Lionel Jospin occupe une place à part dans le paysage socialiste. Non seulement parce qu’il a été le Premier secrétaire qui a succédé à François Mitterrand ; non seulement pour sa candidature inattendue et efficace, à la Présidentielle de 95 ; non seulement parce qu’il fût indiscutablement un grand Premier ministre de 97 à 2002. Toutes ces raisons suffiraient à rendre son retour, « sur le passé » pour reprendre ses propres termes, à la fois légitime et passionnant.

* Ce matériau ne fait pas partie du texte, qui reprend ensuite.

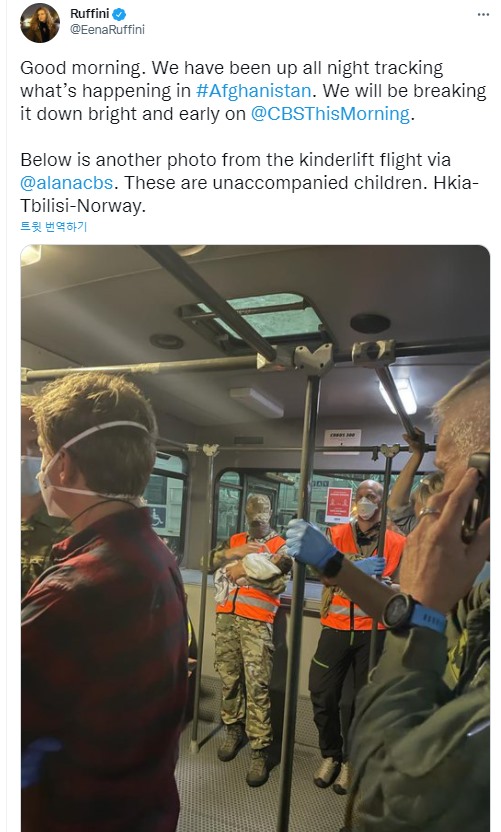Click the fluorescent ceiling light in photo
Image resolution: width=501 pixels, height=832 pixels.
[399, 395]
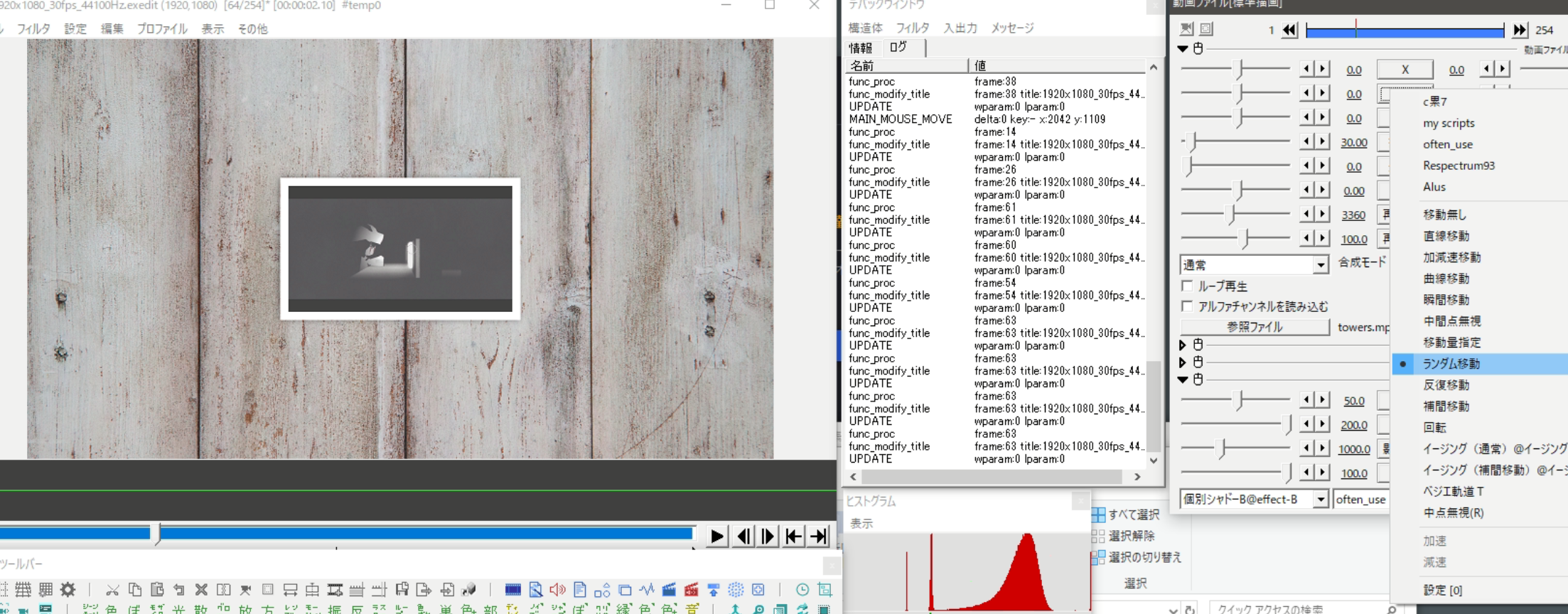Click the scissors cut icon in toolbar
1568x614 pixels.
point(112,589)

Mais, ce qui fait véritablement sa singularité, ce n’est pas tant les responsabilités qu’il a occupées et la compétence qu’il y a montrée, que l’impossibilité qu’il a en quelque sorte incarnée de pouvoir porter sur la période où il a joué tous ses rôles, un jugement à la fois approfondi et apaisé. Sans le vouloir sans doute, Lionel Jospin s’est en quelque sorte mis en travers de toute évaluation sérieuse du dernier septennat de François Mitterrand malgré, ou peut-être à cause, d’un droit d’inventaire qu’il a évoqué plus qu’il ne l’a véritablement exercé ; il a tout aussi bien stoppé net, par le succès relatif de sa candidature en 95 puis sa victoire de 97, toute véritable analyse des causes de notre effritement puis de notre effondrement de 93. Il a, de la même façon, par le coup de tonnerre de son départ, en prenant sur lui toutes les responsabilités, empêché toute réflexion sur la catastrophe électorale de 2002 et la réalité de son bilan législatif.

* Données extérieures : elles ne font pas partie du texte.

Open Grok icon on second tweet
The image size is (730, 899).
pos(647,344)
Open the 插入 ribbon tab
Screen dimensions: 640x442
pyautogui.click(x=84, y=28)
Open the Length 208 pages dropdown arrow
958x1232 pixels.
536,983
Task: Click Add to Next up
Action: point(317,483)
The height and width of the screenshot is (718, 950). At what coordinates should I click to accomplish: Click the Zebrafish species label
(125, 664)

En retrait, sans y être tout à fait, il a depuis lors pesé sur les esprits des socialistes plutôt heureux, au fond, de saisir ce prétexte pour ne pas avoir à trop fouiller dans leur passé récent. L’ombre écrasante de Jospin s’est révélée finalement fort utile pour tous les gagne-petit du socialisme plus soucieux de se disputer la couronne que de s’interroger sur l’état du royaume…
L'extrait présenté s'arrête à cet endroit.